Coffee!: If you are going to be a “denialist”, why not be an obesity denialist as well, ...

If you read this blog, you are a denialist already, probably. You doubt that truth flows one way from the Establishment, and there is no hope for you. So, ... Here, Julie Gunlock comments on the response of professional busybodies to people who doubt that The Government Can Make Everybody Thin:
Hiatt also echoes the first lady’s warnings that fat Americans are all going to keel over from obesity-related diseases. This also doesn’t pan out. More recent research on obesity has found only a very slight (and statistically insignificant) increase in mortality among mildly obese people, and that in fact it is underweight individuals who have a higher rate of death than those in the “healthy” weight category.

But the real crux of Hiatt’s piece is to call into question the “obesity deniers” whom he says history will judge harshly (alongside global warming deniers, natch). He asks: Could anyone really be against children eating healthier food and getting more exercise?

Hiatt shouldn’t stoop so low as to question these so-called deniers’ motivations. We’re not some sort of anti-kid cabal set on ridding the world of these loud, sticky creatures. Instead, those who have been critical of the first lady’s mission simply question the efficacy of school lunches and are concerned about the decreasing role of parents in a child’s life. These “deniers” also see this effort to provide children more nutritious school meals as only treating the symptoms of childhood obesity, not the disease. In other words, Americans have to tackle the much bigger issue of just why so many children rely on these school lunches and why parents are so willing to cede this responsibility to the government.

- Julie Gunlock, "The Passion of the Obesity Deniers" (December 28, 2010)
Well, as I have written elsewhere, when I was a kid, it was hard to get fat:
. . . in that pre-microwave era, cooking was labor intensive, so children ate mostly at home at mealtimes. Between home and school we were largely unsupervised—definitely a no-no today—and we rode bikes, swam, or ran for hours on end.

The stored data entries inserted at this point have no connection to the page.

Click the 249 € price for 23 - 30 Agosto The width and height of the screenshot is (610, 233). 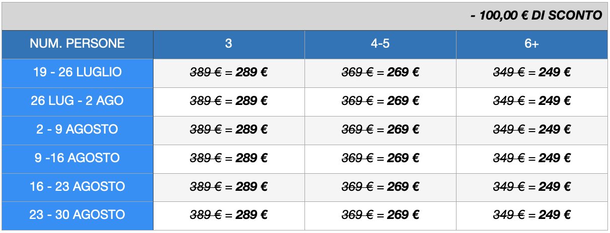(x=555, y=215)
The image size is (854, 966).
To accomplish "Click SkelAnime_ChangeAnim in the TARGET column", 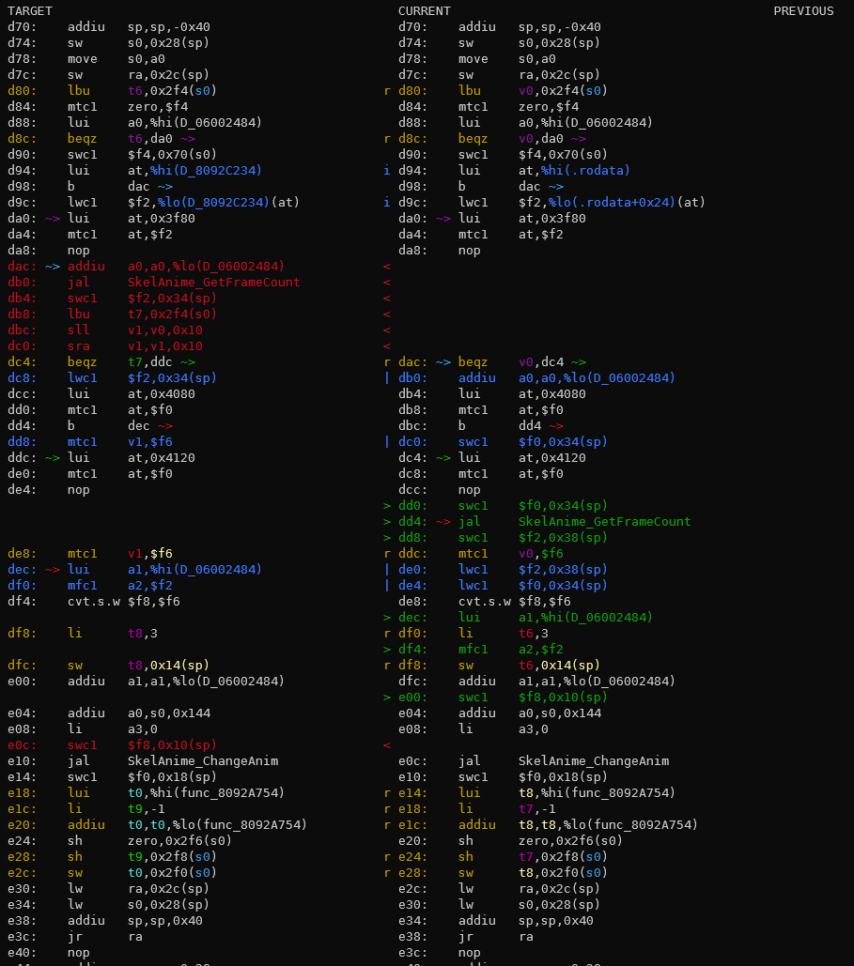I will pos(202,761).
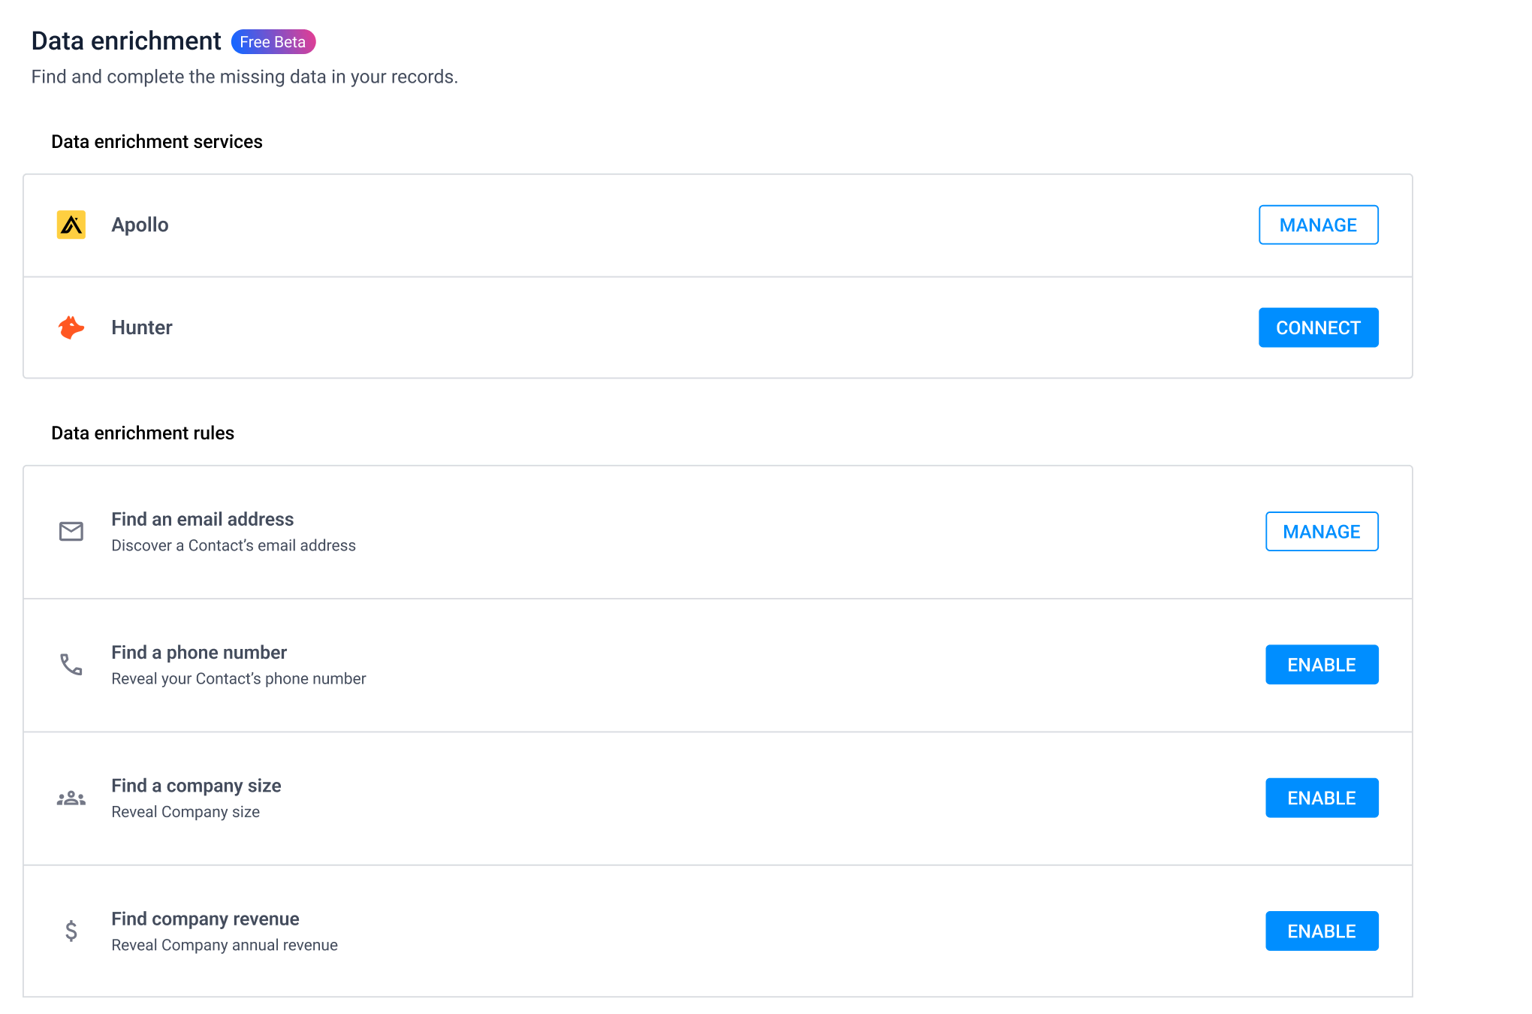
Task: Enable the Find company revenue rule
Action: click(x=1322, y=931)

Fat? Most of us couldn't get fat if we tried.

Today, by contrast, the internet turns out kids whose best-exercised body parts are their index fingers.
To say nothing of the fact that, if Mom couldn’t think up chores for kids, Dad sure could. Or Grandma, or ... So it was usually better to be out swimming or cycling beyond shout reach.

As a longtime denialist, I would say that if the government cannot restore those millennial childhood conditions, taxpayer-funded crabbing about the existence of French fries will hardly produce the desired results.